At our May Membership meeting, after Cheri Pogue spoke about the summer lunch program run by Kids Meal Network, she invited us to come out to one of the sites they run to see our work in action. (Cherie is the COO, United Methodist Church Union and this program has received two grants from G2G.) One hot summer day in June, Bridgit Wolf, Kathy Philson and Darenda Lease visited the Pine Run United Methodist Church in Clairton to see the program in action, and to see another location the Parkford Apartments (pictures below) where lunch had been served earlier in the day. (Wish you could’ve seen the auditorium/lunchroom where the meals are served – it was all decorated fabulously for their Vacation Bible School – what a community!)
An Inspiring Site Visit!
This program provides a hot meal (mostly lunches, but some locations have more of a need for dinner or breakfast, and sometimes a snack – all to be eaten on location) for any child who comes to the facility, no questions asked. Planning for these meals is a challenge – as the number of children expected can suddenly decrease without knowing. For example, it was Kennywood Day in Clairton when we visited, which the volunteers didn’t know about until one of the children told them. We all know how expensive food is, and no one wants the food to go to waste (remember, this is a hot meal with milk and fruit – nothing to take home!). It was interesting hearing about the challenges Kids Meal Network faces, including waste and how they deal with it. Volunteers at Pine Run come right from their church, and they know the community and most of the children well.
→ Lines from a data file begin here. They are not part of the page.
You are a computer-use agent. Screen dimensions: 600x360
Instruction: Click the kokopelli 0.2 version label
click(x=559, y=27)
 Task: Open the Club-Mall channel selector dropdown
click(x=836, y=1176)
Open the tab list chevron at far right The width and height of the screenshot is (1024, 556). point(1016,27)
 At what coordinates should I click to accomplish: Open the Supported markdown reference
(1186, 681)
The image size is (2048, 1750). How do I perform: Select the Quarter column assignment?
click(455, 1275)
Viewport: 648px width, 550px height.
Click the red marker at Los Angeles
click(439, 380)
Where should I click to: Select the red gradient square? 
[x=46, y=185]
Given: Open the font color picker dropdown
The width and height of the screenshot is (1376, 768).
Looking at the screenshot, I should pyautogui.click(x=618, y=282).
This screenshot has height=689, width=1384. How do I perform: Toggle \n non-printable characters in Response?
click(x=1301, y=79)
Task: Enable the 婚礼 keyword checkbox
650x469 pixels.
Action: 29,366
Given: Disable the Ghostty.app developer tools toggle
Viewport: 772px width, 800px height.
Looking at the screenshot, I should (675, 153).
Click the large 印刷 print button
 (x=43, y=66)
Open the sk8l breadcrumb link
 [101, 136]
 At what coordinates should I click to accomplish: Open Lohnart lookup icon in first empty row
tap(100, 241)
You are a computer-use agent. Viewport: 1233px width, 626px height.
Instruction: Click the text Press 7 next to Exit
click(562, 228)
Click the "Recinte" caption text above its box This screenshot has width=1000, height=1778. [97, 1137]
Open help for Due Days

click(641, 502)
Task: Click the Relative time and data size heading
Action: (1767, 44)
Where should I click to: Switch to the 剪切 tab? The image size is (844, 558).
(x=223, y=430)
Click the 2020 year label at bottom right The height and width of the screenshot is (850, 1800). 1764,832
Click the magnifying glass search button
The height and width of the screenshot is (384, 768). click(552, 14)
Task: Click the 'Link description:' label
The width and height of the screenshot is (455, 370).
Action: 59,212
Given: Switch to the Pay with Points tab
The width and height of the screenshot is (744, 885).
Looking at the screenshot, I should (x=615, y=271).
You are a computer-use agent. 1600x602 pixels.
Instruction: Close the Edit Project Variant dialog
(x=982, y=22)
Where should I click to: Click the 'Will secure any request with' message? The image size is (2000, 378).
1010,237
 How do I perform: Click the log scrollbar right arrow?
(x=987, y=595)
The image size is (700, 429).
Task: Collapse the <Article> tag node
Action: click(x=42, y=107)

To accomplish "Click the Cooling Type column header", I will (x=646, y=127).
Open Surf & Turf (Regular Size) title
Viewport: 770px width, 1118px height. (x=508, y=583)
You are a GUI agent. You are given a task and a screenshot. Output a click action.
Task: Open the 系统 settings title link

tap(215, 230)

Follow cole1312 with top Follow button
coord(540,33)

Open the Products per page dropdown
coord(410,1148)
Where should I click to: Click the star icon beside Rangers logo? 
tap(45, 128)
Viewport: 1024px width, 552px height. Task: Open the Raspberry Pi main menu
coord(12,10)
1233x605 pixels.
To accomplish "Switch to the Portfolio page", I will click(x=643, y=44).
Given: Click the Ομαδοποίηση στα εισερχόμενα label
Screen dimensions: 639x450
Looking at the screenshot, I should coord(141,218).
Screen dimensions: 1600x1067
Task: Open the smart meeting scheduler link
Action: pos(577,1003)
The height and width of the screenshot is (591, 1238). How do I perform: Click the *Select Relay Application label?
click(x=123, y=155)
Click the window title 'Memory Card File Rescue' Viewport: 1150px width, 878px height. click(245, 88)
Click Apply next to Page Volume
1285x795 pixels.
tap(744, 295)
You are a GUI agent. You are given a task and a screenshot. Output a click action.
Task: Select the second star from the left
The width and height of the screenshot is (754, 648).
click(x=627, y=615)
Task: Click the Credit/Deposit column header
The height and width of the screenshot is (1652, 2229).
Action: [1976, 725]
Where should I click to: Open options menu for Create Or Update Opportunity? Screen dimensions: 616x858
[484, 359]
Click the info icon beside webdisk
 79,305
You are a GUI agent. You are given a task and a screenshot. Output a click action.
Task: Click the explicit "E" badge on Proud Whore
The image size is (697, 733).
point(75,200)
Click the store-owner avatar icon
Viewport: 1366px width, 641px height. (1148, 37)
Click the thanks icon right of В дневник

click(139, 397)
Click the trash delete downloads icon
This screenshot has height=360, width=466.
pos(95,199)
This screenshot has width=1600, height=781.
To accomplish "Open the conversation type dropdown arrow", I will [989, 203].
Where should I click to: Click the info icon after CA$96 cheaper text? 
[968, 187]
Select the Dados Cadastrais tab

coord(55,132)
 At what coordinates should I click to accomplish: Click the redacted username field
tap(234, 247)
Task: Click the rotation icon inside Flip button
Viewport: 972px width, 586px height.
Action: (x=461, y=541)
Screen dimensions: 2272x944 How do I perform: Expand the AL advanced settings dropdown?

This works especially well when there is the rare behavior problem – because the volunteers are part of the community and usually are aware of family struggles, it gives them much-needed extra vision. It was heartwarming to see the volunteers and children communicate with each other. What we witnessed was only hungry, pleasant kids and caring adults.
We wondered how families learn about the food programs. One way is regular old advertising, but the most effective is word of mouth. They also use signage that is clever and simple – see the second photo for an example.
The three of us were honored to have Cheri Pogue spend her time showing us the great work they do.